Here in 2022, many fans of motorcycle history know the outline of the original Kawasaki H2. In the early 1970s, the magic three-digit code seemed to be 750 among several OEMs, so Team Green had to find a way to stand out from the pack. 750cc, but do it fast.
Of course, this speed depends on the context, like most other things related to motorcycle technology and how it has developed over time. This is something I often consider, especially when it comes to bikes that were big business (capitalization intentional) long before I was born. Of course, I can try to absorb the opinions of people who experienced it when it was new. However, unless someone invents a time machine, I’ll never be able to have that experience for myself – and even riding that same bike now won’t help me.
It seems to be part of what The world of cycling Chris Northover (former BSB racer and bike enthusiast since childhood) wrestles with him as he gazes at this stunning 1975 Kawasaki H2. It is, as he says, a bike where his experience has been seeing pictures of his dad and his dad’s buddies when they were young, whipping this bike and others of the era for fun.

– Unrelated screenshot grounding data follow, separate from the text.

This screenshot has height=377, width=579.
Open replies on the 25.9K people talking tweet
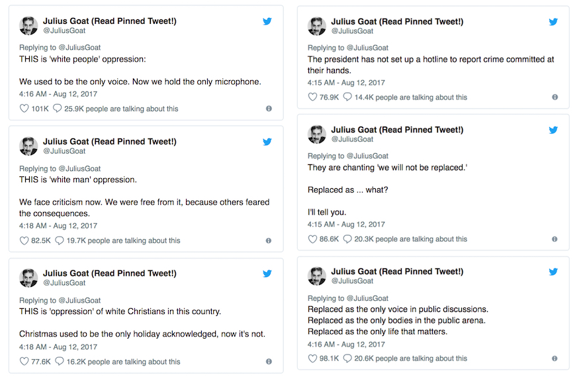coord(57,109)
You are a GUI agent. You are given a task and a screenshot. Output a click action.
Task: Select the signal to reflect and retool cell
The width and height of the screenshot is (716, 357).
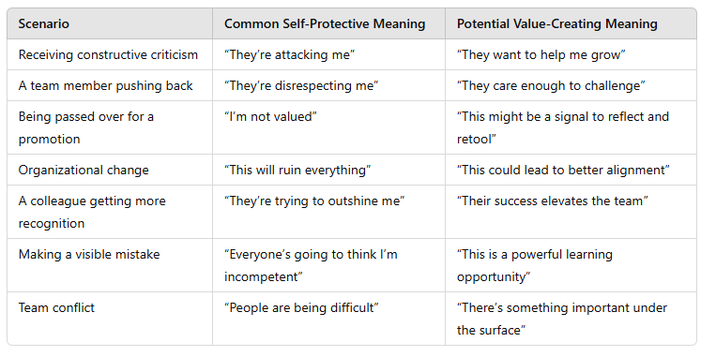[571, 127]
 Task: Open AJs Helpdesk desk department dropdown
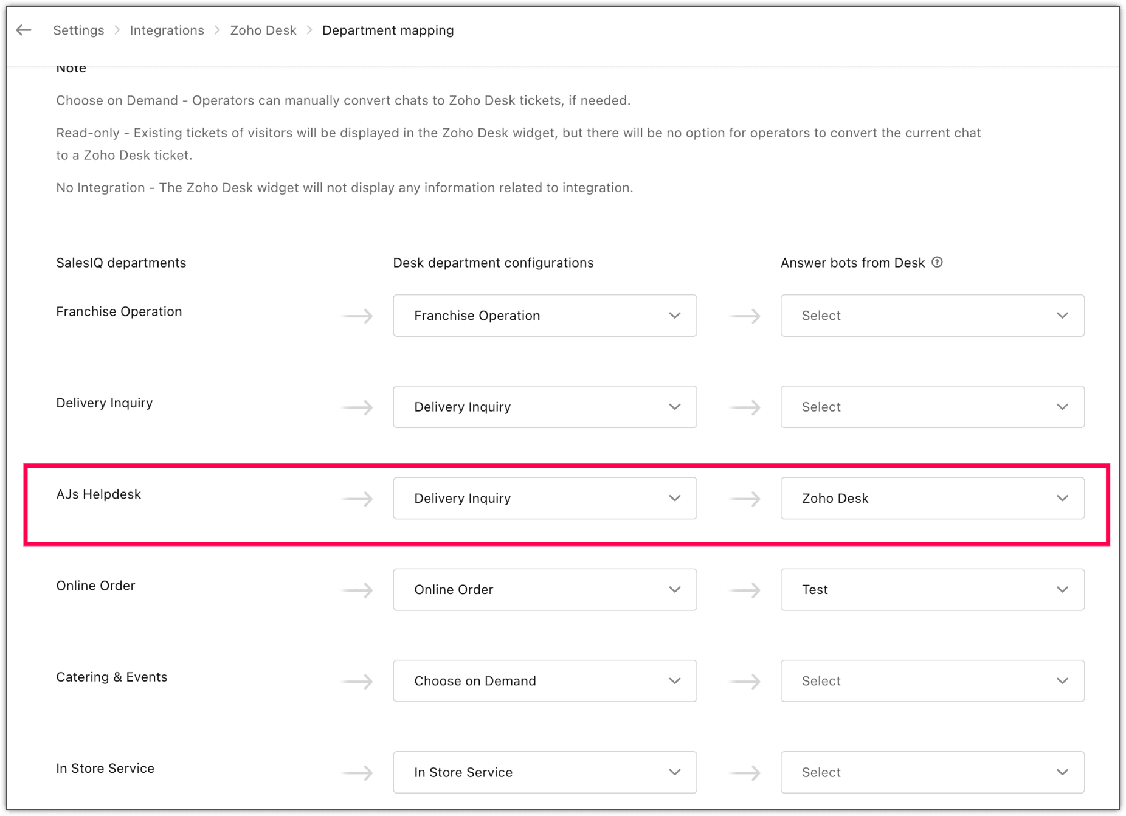544,498
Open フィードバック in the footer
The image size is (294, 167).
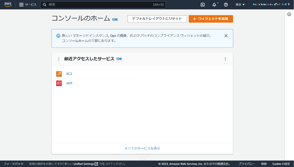coord(14,164)
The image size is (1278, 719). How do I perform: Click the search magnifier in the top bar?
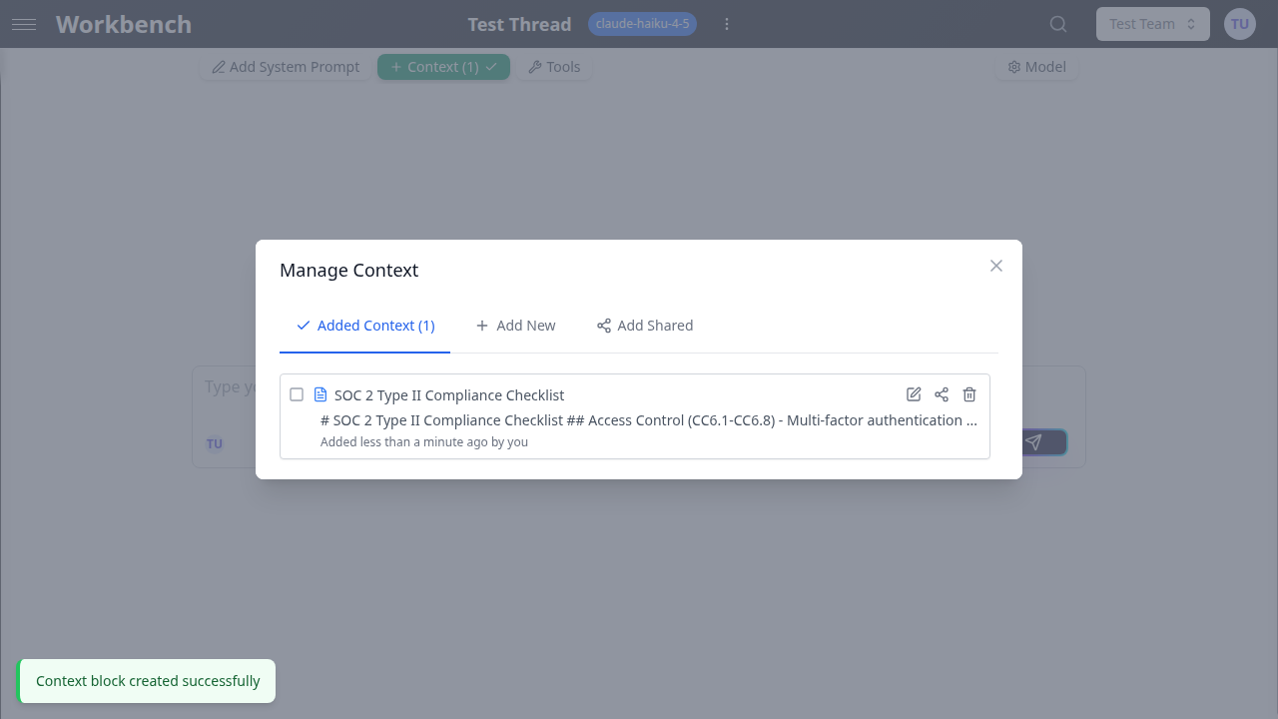click(1057, 23)
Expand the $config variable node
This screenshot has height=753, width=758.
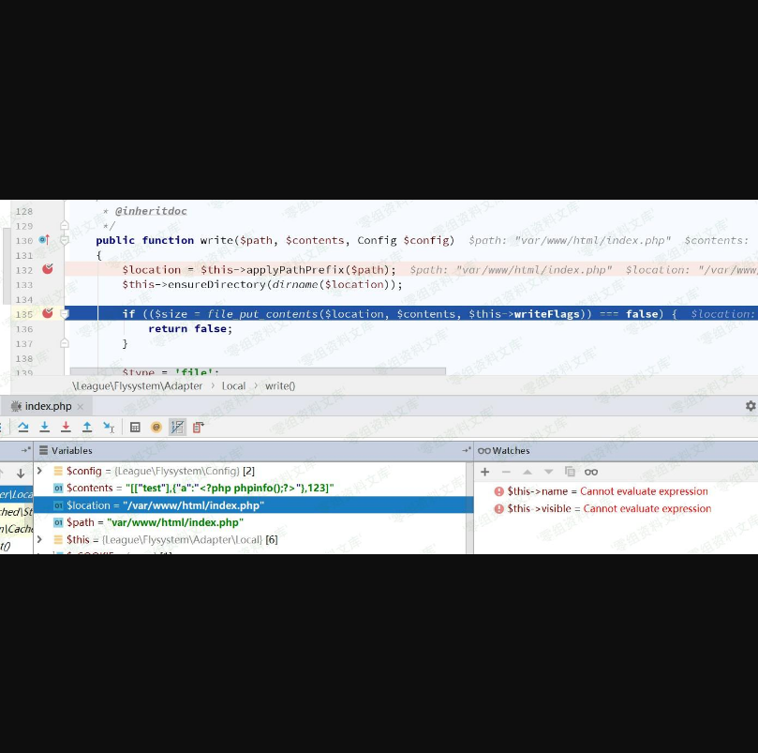39,471
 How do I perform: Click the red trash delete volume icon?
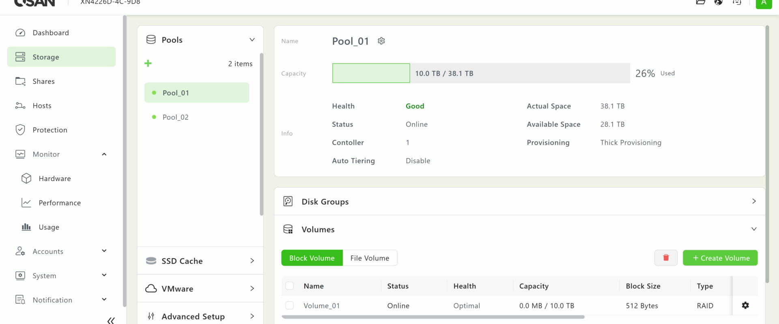pyautogui.click(x=666, y=258)
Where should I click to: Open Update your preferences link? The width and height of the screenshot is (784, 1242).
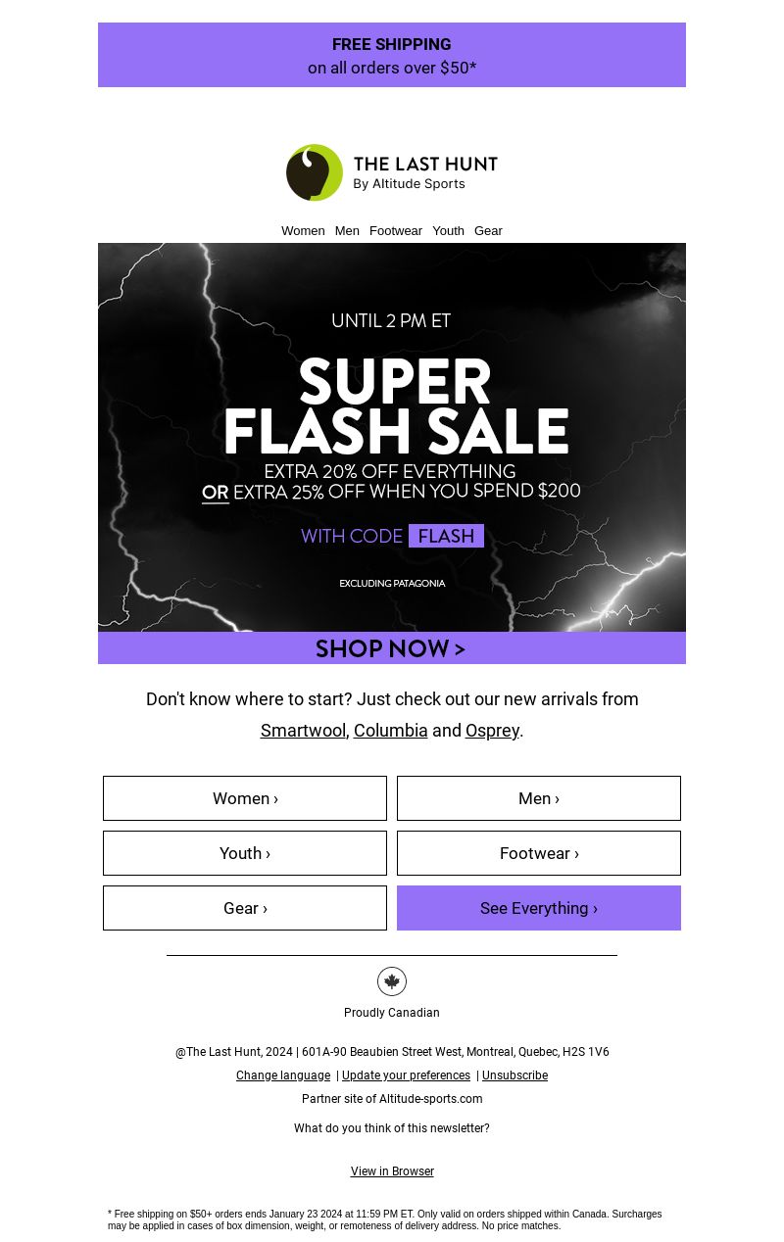406,1075

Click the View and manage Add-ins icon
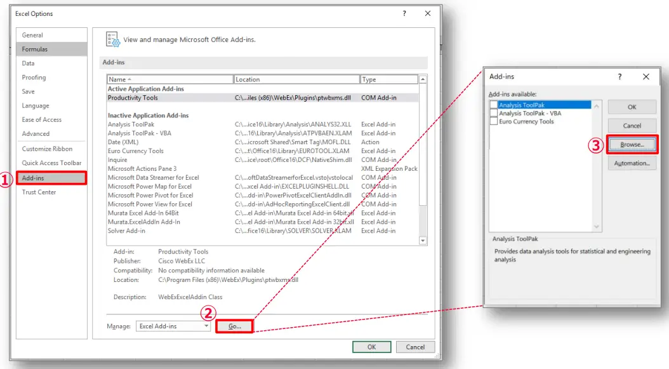click(112, 39)
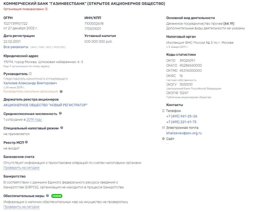Click help icon next to Руководитель нескольких организаций
The height and width of the screenshot is (212, 277).
pyautogui.click(x=61, y=92)
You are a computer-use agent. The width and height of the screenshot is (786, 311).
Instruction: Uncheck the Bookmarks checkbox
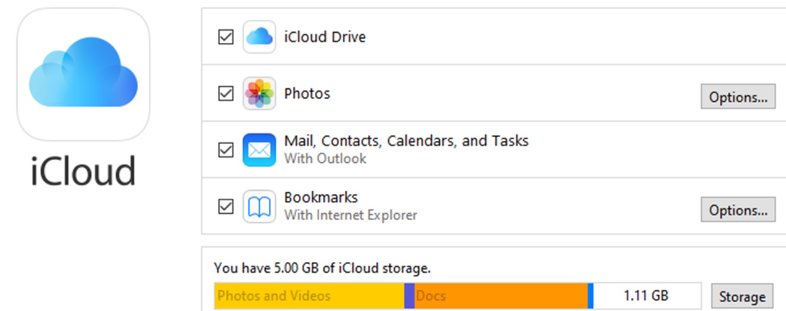225,206
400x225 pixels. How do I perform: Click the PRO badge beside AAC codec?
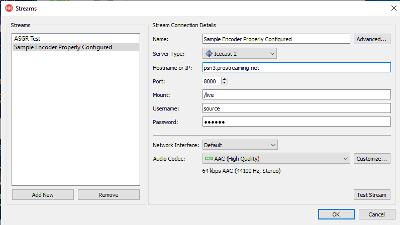click(x=209, y=159)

It’s not something he grew up with, or had personal memories or experiences of.
The original H2’s reputation as “the widower” preceded it over the years, so much so that you almost can’t think of “H2” without hearing “you know, the widower” in your head shortly after. . This air-cooled two-stroke triple was an engineering marvel in its day, but the handling and brakes in no way matched its insane (for its time) horsepower.
So, as Northover says, the riding experience is completely different from any modern bike. You have to reconsider almost everything about how you ride it, from the start-up procedure to early anticipation of every little move you’re going to make on the thing.
It’s not a bike you just think about cornering or you won’t have a good time. You could seriously injure yourself. Even though it’s a last generation H2 – where the flaws of the first generation H2s have already been ironed out – it’s still more than a handful to handle on the road in a straight line, let alone cornering . Also, keep in mind that the bike in this video was fitted with modern rubber, which is already a huge leap from what it could have had anytime new.
This purple colorway is admittedly gorgeous, though. Would you ride one if you could? Have you ridden or do you own any of these classics?